At the Integration Summit in Berlin on Monday (1 December), political, economic and administrative representatives discussed ways to improve educational opportunities for young immigrants.
On Tuesday (2 December) German Internal Affairs Minister Thomas de Maizière will receive the EU’s Migration Commissioner Dimitris Avramopoulos in the German capital. The two are expected to address the issue of creating a more just distribution of refugees and combating “illegal” immigration.
European heads of state and government are considering whether or not asylum proceedings should be conducted in North Africa on behalf of the EU. In addition, EU internal affairs ministers will face the question over how refugee admission should look in Europe at a meeting at the end of this week.

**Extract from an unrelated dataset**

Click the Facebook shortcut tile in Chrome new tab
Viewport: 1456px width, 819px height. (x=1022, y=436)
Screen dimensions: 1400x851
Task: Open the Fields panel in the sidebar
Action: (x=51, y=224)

The German government established a new committee in January to investigate the effects of so-called "poverty immigration" from Bulgaria and Romania, amid complaints from overburdened cities.
After Bulgaria and Romania’s EU accession on 1 January 2007, most EU countries lifted the restrictions to their labour markets to workers from these countries.
But restrictions remained in Austria, Belgium, France, Germany, Ireland, Luxembourg, Malta, the Netherlands and the UK.
These countries required Bulgarian and Romanian citizens to have work permits before entering their territory.
According to the Bulgaria and Romania accession treaties, of 1 January 2014 those restrictions are entirely lifted everywhere in the Union.